╭─ The data

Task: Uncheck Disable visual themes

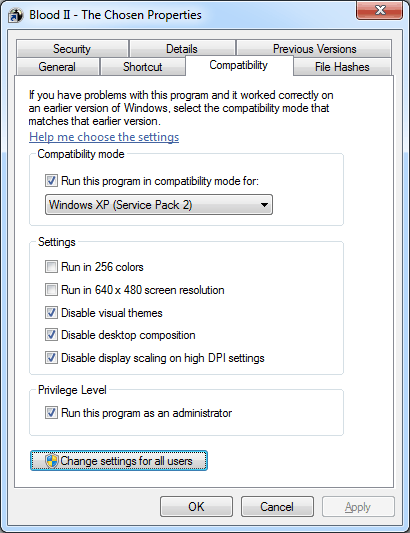Action: pyautogui.click(x=51, y=312)
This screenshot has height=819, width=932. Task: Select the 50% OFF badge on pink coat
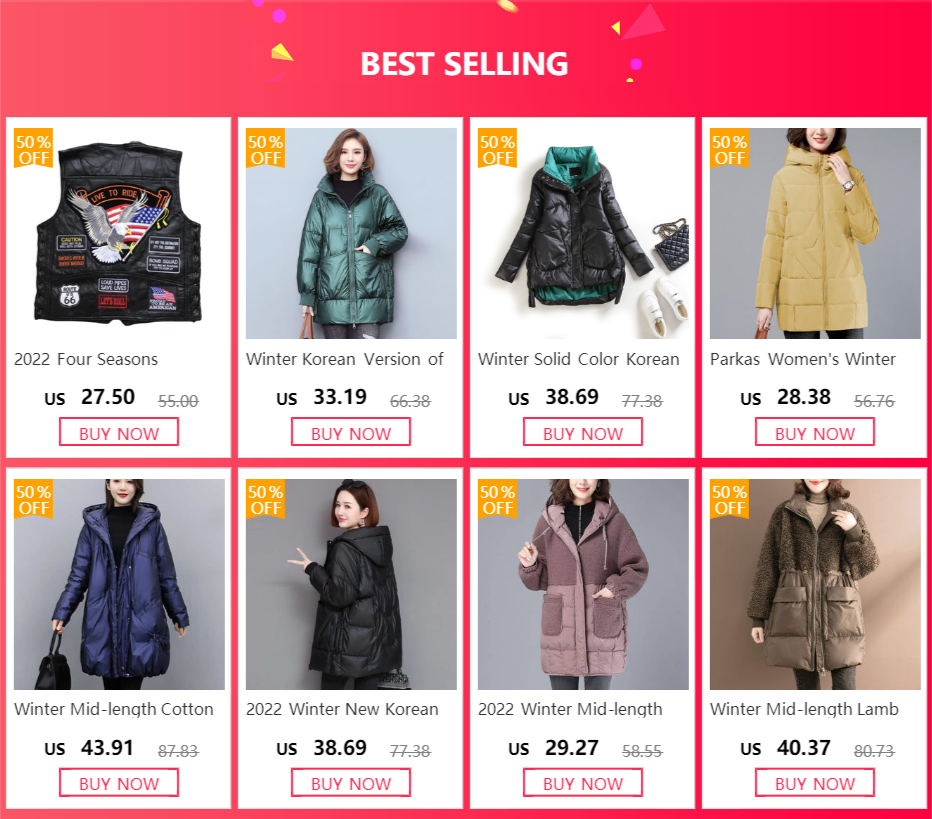498,499
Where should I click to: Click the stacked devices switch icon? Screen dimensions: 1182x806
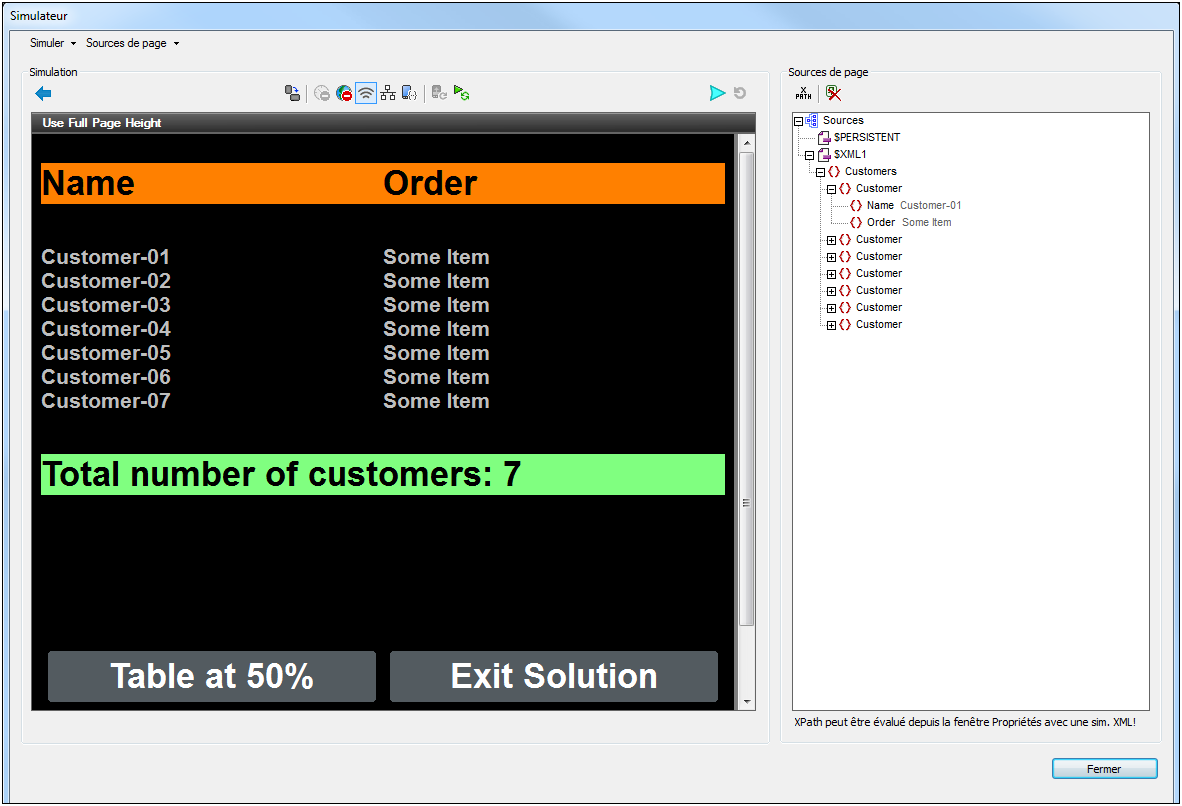(x=292, y=93)
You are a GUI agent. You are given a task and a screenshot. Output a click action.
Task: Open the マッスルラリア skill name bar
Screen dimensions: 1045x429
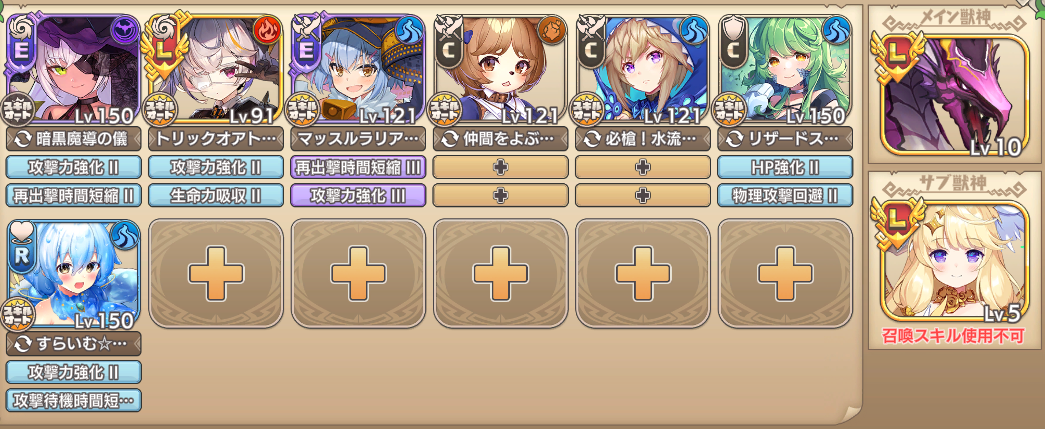pos(358,139)
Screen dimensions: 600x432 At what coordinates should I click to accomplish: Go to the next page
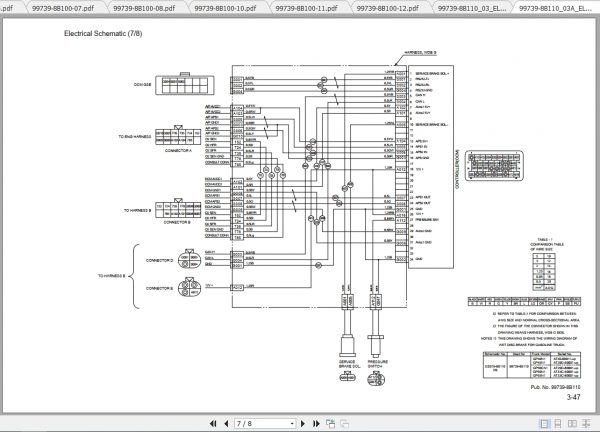(303, 424)
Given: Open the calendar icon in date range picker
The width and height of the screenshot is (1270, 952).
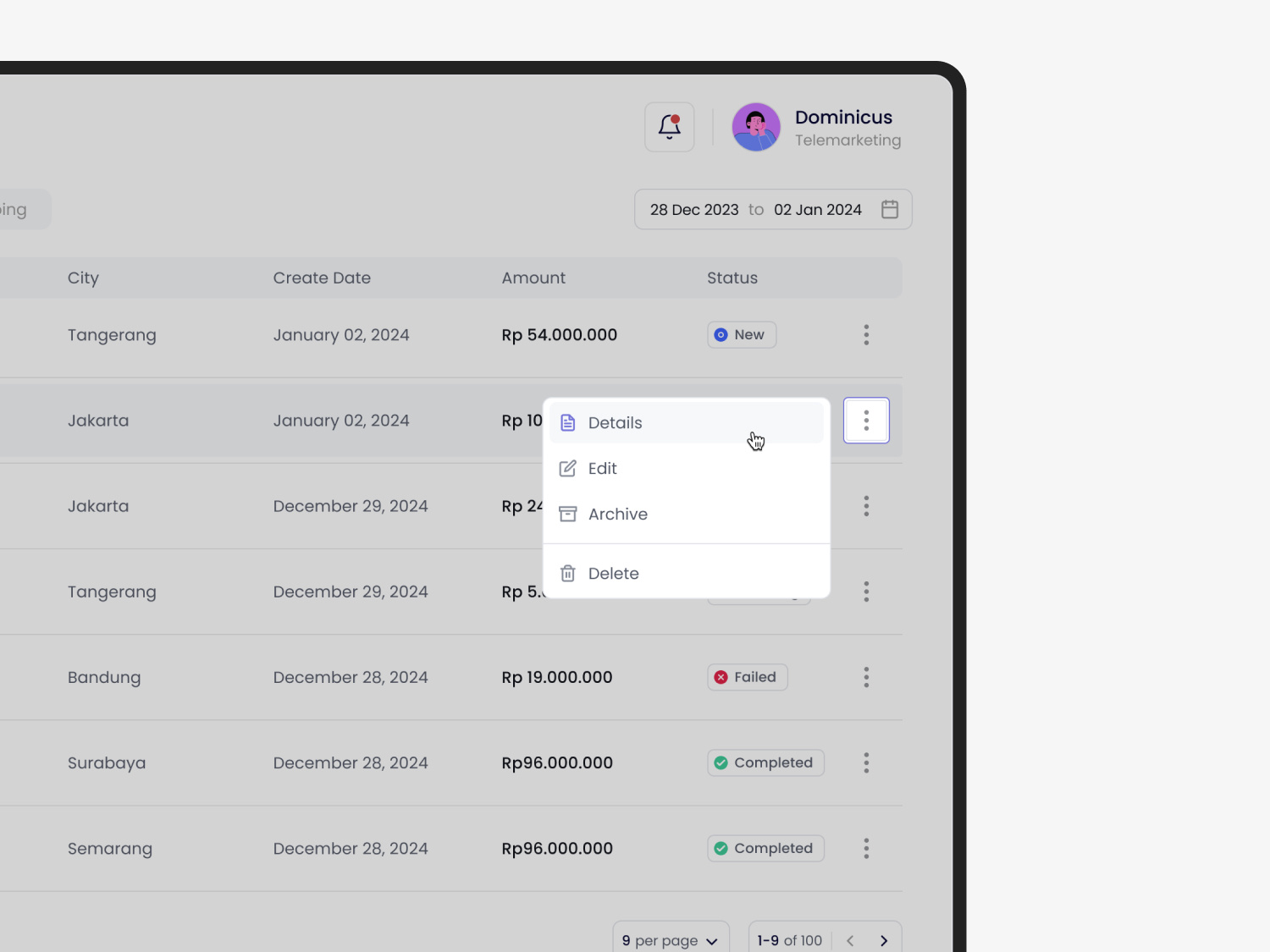Looking at the screenshot, I should coord(890,209).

╰─

What the task asks: Count every line above that holds the word "Open", and state the number and nothing more.

Solution to this exercise: 2